In the last few weeks, I’ve consulted with clients on about a dozen RFP and RFI proposals. The art of business proposal writing is becoming more important even as it becomes more elusive to entrepreneurs and sales teams. I will write a series of blogs and newsletters on this topic in the coming weeks. Today’s writing tips are about organizing information within the sections of your proposal:
- Credentials. You’re probably including some boilerplate statements about your company as well as some statements specific to this prospect. Suddenly the presentation is not coherent to the reader. It has a little history, a little client data, a few key sales points, and several people have added on. The fix? Find 3 key points of emphasis about you company and make all of the details subordinate.
- Lists. Suppose you have a list of 15 program components–products and/or services that you intend to provide. Readers cannot process and comprehend that number of unrelated messages. Even if they try, the effort leaves them tired and confused. The fix? Pull out your few key deliverables. Make all of the subsidiary components either go away or become sub-points. P.S. I am in favor of making them go away.
- Statements. At the risk of sounding kind of English-professo-rish, (I come by it naturally!) there is an easy way to make your key statements more memorable.
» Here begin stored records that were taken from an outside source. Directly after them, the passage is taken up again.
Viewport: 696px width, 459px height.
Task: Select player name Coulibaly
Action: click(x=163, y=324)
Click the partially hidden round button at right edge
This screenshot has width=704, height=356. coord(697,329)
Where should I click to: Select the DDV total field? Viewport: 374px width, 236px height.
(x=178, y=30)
And that is to make all of the phrases or sentences follow the same language pattern. Here’s an example:
Suppose you have statements like these:
–All change orders will be processed by us within 48 hours.
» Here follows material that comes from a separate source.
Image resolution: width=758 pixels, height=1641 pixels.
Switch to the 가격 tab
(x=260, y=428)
–When we host your help desk service, you are guaranteed to have availability 99.9% of the time.
–All of your account team will be assigned to you as a dedicated team.
Here’s the rewrite on an informal, friendly basis:
- We process change orders within 48 hours
- We guarantee 99.9% uptime on your hosted help desk service
- We assign a dedicated account team
Another rewrite, more formal and distant:
- Change orders processes within 48 hours
- 99.9% help desk uptime guaranteed
- Dedicated account team assigned
Either approach will work. They key is to use the same pattern of words and phrases, which has the effect of clarity and memorability.
Try these rewrite tips, and let me know how they work for you.